È interessante come il tema della “verità soggettiva” venga rappresentato con lo stesso significato in “Les Choses Humaines” di Yvan Attal e in “The Last Duel” di Ridley Scott, sebbene siano due film molto differenti a livello di regia e sceneggiatura; soprattutto come la stessa realtà possa essere affrontata in due momenti storici differenti: verità discutibile e sottoposta, sebbene esista un giudizio giuridico che ci governa, a quello morale della società.
Emozioni positive e negative della massa influenzano il destino delle vite umane determinandone il destino (molto spesso tragico).
La “Critica” è l’argomento che caratterizza “Ilusiones Perdues” di Giannoli di cui consiglio la visione a tutti coloro che vivono quotidianamente lo spietato mondo dello spettacolo e del giornalismo critico controllato e corrotto dalla politica, utilizzando la rispettabilità del proprio titolo per incutere timore ed avere credibilità.
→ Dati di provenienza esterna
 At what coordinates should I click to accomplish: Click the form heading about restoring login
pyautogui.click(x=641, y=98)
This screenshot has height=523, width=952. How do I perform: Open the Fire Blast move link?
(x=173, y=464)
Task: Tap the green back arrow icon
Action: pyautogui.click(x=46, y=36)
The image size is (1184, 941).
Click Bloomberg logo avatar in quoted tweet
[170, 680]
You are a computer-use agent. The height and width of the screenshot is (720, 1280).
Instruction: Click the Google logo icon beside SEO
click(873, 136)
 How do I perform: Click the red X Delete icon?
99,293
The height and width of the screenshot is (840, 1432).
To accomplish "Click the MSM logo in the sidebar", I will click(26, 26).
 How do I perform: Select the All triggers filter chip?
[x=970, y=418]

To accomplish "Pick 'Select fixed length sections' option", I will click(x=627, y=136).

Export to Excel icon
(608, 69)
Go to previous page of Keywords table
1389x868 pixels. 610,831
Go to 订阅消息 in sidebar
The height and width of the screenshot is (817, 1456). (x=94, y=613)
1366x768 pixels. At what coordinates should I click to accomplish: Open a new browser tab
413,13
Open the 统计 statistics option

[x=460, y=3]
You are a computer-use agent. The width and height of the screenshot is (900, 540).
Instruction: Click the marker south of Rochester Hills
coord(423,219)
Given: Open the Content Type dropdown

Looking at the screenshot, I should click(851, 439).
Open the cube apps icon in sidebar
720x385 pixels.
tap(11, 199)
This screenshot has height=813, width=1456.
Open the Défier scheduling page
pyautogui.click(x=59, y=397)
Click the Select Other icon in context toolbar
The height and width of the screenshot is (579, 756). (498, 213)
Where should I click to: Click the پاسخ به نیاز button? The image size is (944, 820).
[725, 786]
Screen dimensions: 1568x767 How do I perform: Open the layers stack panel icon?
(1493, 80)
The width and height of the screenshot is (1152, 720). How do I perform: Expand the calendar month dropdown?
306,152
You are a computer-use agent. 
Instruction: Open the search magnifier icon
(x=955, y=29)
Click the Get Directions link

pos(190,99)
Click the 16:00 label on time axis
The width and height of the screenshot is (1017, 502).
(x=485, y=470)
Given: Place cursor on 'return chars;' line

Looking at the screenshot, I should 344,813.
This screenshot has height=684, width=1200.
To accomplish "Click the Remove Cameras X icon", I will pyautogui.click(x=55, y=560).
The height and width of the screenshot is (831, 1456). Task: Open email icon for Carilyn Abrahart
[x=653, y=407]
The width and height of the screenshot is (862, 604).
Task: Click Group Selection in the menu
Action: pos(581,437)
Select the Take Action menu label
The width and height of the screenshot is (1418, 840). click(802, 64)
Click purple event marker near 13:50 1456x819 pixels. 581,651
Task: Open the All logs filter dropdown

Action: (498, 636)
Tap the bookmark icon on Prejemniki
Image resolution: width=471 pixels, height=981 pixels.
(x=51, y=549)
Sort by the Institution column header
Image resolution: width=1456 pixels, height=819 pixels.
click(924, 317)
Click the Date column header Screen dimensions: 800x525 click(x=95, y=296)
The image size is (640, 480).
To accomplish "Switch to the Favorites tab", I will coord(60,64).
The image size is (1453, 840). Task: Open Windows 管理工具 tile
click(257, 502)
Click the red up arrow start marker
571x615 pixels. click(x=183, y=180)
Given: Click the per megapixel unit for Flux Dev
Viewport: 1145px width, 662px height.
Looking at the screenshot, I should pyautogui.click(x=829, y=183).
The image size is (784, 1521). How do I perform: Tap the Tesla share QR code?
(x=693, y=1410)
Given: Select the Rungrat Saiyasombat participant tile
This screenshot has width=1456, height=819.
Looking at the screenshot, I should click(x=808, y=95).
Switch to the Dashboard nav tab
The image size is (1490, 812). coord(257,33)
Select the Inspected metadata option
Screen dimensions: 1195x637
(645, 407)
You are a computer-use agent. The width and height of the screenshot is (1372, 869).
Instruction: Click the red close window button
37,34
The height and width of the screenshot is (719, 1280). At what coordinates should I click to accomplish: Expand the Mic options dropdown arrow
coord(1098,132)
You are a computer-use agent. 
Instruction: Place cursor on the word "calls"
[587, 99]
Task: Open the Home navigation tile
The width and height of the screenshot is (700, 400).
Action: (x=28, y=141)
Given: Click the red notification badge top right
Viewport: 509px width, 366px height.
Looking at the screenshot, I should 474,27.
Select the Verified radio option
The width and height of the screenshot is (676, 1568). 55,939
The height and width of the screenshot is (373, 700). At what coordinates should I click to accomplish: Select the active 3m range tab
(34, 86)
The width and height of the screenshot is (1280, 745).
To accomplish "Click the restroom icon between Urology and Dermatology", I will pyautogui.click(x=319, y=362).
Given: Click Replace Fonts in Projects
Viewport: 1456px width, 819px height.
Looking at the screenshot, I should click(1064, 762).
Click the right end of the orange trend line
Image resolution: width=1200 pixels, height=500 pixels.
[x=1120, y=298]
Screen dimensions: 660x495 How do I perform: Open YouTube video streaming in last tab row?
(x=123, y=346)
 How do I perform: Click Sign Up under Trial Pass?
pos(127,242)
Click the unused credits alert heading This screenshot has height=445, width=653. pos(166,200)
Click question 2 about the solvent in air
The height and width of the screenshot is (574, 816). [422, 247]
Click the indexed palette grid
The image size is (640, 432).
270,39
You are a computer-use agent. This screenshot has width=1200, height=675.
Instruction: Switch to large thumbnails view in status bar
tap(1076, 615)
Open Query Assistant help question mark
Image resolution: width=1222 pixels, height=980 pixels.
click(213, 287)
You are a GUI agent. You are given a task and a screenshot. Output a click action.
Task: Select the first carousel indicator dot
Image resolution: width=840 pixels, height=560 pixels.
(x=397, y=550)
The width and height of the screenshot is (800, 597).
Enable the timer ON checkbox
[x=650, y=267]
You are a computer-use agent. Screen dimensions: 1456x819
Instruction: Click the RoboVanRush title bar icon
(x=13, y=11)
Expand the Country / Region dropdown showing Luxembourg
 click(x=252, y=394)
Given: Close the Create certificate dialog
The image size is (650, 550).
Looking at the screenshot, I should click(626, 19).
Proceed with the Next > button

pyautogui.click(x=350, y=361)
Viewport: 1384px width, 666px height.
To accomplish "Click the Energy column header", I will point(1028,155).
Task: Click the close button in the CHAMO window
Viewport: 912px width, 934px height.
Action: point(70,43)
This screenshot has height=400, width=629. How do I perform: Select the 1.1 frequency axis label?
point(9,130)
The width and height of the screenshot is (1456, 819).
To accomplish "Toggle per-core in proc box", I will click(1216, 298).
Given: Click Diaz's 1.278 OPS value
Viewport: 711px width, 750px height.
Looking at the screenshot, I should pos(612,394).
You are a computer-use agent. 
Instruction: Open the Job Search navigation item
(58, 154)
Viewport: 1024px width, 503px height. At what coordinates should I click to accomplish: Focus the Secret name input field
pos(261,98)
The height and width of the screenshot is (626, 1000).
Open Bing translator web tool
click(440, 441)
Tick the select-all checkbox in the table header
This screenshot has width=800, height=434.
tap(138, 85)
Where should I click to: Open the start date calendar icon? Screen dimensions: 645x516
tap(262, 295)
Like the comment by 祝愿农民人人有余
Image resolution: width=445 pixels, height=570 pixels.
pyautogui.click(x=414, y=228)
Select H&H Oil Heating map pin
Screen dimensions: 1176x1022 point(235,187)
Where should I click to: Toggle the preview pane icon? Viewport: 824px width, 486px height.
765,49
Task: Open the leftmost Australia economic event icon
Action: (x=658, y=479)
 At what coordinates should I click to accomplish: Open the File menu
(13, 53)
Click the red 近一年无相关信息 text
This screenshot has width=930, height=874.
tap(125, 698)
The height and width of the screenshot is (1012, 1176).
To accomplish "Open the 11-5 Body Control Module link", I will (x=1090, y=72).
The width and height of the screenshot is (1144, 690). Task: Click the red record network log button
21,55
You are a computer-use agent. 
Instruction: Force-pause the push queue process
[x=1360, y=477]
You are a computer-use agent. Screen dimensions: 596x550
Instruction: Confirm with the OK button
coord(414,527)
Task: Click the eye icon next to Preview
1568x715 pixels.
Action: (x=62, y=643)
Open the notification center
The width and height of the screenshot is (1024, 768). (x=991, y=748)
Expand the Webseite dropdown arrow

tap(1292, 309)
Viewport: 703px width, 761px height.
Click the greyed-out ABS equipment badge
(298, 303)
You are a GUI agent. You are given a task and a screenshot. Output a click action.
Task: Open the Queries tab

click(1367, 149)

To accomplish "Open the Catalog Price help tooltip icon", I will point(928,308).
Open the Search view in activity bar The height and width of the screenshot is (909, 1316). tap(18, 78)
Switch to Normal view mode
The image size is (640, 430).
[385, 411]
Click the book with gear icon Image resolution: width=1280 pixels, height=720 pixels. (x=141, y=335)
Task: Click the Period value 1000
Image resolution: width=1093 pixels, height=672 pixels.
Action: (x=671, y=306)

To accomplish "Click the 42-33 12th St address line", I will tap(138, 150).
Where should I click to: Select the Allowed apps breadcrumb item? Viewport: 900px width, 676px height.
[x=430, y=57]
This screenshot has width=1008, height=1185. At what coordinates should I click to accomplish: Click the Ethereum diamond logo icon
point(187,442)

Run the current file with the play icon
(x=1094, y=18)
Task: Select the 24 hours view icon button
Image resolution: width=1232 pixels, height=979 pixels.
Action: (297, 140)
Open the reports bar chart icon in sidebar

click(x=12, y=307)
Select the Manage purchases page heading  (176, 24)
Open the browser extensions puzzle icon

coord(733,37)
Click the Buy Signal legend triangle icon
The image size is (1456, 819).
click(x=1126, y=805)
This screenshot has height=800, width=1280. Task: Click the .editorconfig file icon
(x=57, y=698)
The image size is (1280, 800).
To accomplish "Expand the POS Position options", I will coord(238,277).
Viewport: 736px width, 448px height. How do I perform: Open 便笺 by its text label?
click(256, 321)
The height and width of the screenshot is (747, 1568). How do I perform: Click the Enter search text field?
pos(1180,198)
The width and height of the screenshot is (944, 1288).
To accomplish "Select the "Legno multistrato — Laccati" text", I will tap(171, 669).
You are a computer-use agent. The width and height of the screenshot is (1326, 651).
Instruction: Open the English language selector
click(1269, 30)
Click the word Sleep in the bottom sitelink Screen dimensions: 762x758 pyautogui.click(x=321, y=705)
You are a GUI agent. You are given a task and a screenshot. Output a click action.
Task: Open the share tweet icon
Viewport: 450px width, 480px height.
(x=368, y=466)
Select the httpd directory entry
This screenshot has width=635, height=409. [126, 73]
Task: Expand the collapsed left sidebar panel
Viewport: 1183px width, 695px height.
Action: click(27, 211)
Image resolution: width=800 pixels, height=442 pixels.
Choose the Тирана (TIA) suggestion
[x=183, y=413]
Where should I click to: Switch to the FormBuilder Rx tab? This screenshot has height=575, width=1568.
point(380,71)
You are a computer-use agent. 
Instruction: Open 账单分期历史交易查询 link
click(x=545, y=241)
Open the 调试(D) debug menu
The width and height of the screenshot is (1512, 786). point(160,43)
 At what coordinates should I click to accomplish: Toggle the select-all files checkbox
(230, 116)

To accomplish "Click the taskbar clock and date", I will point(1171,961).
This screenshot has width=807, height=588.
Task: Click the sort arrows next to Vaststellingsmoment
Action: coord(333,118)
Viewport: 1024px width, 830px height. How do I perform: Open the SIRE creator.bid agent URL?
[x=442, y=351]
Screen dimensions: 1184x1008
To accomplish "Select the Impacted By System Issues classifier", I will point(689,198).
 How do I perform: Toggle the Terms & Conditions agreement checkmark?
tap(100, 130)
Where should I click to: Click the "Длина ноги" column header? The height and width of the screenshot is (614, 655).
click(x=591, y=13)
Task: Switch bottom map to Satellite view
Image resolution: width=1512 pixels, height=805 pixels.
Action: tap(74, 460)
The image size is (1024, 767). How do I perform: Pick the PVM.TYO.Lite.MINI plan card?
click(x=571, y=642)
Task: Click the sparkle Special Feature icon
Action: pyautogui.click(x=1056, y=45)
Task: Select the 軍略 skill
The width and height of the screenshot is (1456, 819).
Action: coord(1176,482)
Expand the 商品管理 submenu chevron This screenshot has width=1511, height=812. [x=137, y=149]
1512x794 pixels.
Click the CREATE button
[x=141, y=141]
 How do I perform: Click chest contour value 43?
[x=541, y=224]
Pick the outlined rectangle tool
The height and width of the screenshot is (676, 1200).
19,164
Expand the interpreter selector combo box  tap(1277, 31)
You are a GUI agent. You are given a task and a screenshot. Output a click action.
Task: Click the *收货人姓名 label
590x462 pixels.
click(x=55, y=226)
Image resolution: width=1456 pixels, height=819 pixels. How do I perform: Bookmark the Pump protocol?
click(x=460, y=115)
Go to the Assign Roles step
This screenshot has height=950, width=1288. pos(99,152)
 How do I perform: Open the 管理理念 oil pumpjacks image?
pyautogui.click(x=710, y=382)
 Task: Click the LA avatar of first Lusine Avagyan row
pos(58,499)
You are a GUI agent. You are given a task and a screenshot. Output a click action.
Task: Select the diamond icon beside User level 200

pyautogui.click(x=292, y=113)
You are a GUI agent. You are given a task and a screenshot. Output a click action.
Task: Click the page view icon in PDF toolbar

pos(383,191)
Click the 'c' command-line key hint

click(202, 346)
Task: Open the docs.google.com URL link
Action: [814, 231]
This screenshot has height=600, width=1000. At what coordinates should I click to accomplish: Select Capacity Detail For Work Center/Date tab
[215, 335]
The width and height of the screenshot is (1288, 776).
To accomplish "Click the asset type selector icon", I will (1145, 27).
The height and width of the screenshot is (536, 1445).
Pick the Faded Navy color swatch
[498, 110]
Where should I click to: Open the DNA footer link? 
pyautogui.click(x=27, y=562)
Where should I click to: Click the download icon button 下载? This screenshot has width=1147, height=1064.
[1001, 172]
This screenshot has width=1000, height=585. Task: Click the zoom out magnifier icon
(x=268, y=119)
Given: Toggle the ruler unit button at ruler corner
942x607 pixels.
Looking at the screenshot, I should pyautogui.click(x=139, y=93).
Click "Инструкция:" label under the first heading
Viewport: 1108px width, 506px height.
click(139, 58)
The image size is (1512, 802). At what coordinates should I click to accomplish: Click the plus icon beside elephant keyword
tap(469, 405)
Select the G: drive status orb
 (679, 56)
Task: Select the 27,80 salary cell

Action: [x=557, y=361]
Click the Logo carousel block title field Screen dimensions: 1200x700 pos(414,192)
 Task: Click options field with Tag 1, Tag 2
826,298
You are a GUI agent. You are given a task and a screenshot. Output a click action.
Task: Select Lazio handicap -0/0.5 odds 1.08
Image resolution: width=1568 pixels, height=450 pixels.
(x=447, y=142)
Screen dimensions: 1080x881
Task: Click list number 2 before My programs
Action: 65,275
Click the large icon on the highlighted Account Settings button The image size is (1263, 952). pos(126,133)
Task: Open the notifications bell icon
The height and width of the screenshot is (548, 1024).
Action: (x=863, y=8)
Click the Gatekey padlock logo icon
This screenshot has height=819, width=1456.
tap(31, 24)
Uno spunto sicuramente utile di riflessione per chi ha perduto la retta via: tornate alla vostra natura e spogliatevi di ciò che non siete.
Ho amato gli entrambi discussi “Freaks Out” di Gabriele Mainetti e “Mona Lisa and the blood Moon” di Ana Lily Amirpour .
Il primo, sulla scia di “Lo chiamavano Jeeg Robot”, tratta della superficialità con cui la società emargina i soggetti “diversi” rendendo ancora più difficile il loro processo di autoaccettazione.
Entrambi i registi trasformano quello che la società considera il disadattato in un supereroe rendendo il suo “difetto” un potenziale indispensabile all’umanità intera, concetto simile ma più realistico di riqualificazione “leggibile” anche in “Aria ferma” di Leonardo Di Costanzo, generatore, infine, di maggior fiducia nelle possibilità dell’essere umano.
Nello scorrere delle immagini il messaggio di Mainetti e della Amirpour è forte: la condivisione tra persone di esperienze dolorose genera relazioni talvolta più solide rispetto a quelle genetiche.
La solitudine è solo una sensazione che si risolve con la fiducia in se stessi e nel prossimo (senza scadere nella banalità).
Nessun film comico quest’anno, purtroppo, ma ci accontentiamo dell’umorismo napoletano del meraviglioso “È stata la mano di Dio” di Sorrentino (con uno strepitoso Alessandro Bressanello) e di “Competencia Oficial ” di Gastón Duprat e Mariano Cohn, con un’inedito personaggio interpretato dalla straordinaria Penelope Cruiz.
Sottolineo nota di chiusura riguardo Tony Servillo, sebbene compaia in tre film, di lui non se ne ha mai abbastanza!
Come sopra accennato i concetti in questa biennale cinema sono molteplici e stimolanti, quindi penso sia opportuno dare la giusta importanza anche alle lezioni di musica in “Ennio” di Giuseppe Tornatore dedicato al Maestro Morricone e in “Hallelujah” omaggio a Leonard Cohen di Daniel Geller e Dayna Goldfine.
Una ricchezza di stimoli che ci alimenterà per oltre un anno, quella che abbiamo avuto la fortuna di ricevere in questo breve ma densissimo momento del Venezia film festival, in attesa di vedere l’effetto e l’influenza che avrà sulle masse, con la speranza che possano trarne consapevolezza e vantaggio, e di valutarne l’evoluzione dei concetti nella prossima, ahimè lontana, edizione.